Start of Block
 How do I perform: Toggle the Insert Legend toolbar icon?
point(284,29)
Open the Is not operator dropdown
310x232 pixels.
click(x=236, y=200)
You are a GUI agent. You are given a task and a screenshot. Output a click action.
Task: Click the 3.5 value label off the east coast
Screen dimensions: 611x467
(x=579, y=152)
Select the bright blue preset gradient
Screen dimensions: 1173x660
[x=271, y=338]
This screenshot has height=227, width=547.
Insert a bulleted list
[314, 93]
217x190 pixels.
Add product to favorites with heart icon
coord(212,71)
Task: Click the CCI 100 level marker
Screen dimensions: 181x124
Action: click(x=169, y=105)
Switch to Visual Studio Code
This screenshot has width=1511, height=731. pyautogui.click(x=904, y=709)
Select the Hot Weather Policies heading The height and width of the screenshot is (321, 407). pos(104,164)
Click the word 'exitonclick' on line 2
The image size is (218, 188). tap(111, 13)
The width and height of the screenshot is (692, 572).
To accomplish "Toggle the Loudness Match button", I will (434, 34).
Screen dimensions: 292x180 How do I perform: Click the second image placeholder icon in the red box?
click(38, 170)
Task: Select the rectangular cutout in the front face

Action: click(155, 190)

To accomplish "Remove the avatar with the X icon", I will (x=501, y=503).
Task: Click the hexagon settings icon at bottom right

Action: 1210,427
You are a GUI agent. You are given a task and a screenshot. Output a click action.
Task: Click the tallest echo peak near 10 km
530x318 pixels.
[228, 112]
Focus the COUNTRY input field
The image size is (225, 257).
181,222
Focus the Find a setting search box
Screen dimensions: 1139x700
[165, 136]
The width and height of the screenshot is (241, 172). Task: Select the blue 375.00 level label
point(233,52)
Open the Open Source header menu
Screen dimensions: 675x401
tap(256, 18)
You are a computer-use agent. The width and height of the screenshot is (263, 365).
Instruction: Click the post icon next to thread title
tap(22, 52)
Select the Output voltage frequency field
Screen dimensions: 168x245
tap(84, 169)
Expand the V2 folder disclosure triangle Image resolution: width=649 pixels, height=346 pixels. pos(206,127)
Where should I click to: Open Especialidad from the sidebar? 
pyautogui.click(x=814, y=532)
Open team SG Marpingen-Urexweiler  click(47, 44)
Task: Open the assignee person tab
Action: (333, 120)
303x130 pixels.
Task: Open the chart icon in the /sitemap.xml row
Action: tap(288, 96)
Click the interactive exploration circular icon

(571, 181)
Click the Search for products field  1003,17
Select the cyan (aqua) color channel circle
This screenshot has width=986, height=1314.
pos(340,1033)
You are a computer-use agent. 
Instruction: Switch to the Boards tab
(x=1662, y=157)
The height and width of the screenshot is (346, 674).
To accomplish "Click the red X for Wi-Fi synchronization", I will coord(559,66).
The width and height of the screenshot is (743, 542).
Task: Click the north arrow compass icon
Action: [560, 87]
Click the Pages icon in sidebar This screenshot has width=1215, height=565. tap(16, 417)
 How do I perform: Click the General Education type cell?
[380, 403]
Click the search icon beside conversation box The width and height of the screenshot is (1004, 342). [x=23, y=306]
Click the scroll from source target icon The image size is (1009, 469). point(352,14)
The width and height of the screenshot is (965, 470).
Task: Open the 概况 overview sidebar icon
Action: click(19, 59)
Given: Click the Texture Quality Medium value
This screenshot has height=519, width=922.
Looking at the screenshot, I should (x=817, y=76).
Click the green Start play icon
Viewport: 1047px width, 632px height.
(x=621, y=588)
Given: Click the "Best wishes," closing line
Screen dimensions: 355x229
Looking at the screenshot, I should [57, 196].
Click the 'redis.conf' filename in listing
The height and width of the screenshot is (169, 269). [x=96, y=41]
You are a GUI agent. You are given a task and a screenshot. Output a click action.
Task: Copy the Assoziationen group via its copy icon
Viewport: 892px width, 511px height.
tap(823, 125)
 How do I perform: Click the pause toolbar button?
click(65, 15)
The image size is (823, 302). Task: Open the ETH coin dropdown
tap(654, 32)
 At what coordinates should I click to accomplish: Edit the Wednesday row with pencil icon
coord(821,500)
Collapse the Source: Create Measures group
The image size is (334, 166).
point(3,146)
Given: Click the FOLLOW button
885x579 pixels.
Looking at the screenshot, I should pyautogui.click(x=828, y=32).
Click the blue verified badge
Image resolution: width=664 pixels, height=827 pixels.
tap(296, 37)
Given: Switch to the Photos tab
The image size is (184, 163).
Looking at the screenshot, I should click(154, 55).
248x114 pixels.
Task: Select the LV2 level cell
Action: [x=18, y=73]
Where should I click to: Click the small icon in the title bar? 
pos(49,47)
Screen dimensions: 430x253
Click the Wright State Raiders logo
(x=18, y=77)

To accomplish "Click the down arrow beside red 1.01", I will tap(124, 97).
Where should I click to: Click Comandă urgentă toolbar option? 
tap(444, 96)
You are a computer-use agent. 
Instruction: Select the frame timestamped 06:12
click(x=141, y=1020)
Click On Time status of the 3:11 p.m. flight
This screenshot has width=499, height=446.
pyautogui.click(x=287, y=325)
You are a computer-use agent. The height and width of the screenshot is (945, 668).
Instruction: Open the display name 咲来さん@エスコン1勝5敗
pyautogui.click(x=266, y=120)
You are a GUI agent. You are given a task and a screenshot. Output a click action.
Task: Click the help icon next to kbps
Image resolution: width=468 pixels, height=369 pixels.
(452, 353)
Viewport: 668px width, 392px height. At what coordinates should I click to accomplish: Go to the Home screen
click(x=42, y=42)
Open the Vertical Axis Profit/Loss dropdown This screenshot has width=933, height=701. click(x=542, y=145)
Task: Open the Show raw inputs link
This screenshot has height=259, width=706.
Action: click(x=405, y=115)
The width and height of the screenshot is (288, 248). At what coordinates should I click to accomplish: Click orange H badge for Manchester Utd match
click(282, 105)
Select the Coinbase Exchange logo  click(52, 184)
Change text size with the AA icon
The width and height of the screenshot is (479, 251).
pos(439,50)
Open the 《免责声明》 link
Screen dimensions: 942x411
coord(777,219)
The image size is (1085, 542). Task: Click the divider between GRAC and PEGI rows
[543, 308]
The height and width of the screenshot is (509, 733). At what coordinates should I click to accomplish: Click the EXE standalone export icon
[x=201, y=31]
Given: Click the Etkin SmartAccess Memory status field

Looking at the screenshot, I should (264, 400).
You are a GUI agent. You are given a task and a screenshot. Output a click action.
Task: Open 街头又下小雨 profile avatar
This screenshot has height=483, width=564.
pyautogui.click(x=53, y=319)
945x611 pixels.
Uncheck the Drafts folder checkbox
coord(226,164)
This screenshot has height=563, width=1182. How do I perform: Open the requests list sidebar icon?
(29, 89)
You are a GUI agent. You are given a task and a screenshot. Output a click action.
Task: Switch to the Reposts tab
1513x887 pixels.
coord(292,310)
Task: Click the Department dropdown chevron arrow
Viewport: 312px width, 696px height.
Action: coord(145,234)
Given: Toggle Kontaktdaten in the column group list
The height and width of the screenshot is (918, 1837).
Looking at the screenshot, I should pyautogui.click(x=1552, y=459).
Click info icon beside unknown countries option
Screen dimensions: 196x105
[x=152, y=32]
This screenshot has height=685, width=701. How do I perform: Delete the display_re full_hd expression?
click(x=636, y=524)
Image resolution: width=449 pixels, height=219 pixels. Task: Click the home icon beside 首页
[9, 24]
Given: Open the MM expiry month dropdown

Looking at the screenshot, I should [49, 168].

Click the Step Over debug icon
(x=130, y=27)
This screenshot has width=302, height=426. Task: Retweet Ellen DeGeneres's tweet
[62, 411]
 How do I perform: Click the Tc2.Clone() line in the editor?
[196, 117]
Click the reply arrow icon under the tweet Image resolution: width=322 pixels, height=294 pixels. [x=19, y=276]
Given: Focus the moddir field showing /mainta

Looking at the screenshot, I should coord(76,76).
End of Block
YOUR TASK -> Return each line above where the word "avatar" shows up.

RESULT OF THIS EXERCISE ->
To accomplish "Remove the avatar with the X icon", I will (x=501, y=503).
Task: Open 街头又下小雨 profile avatar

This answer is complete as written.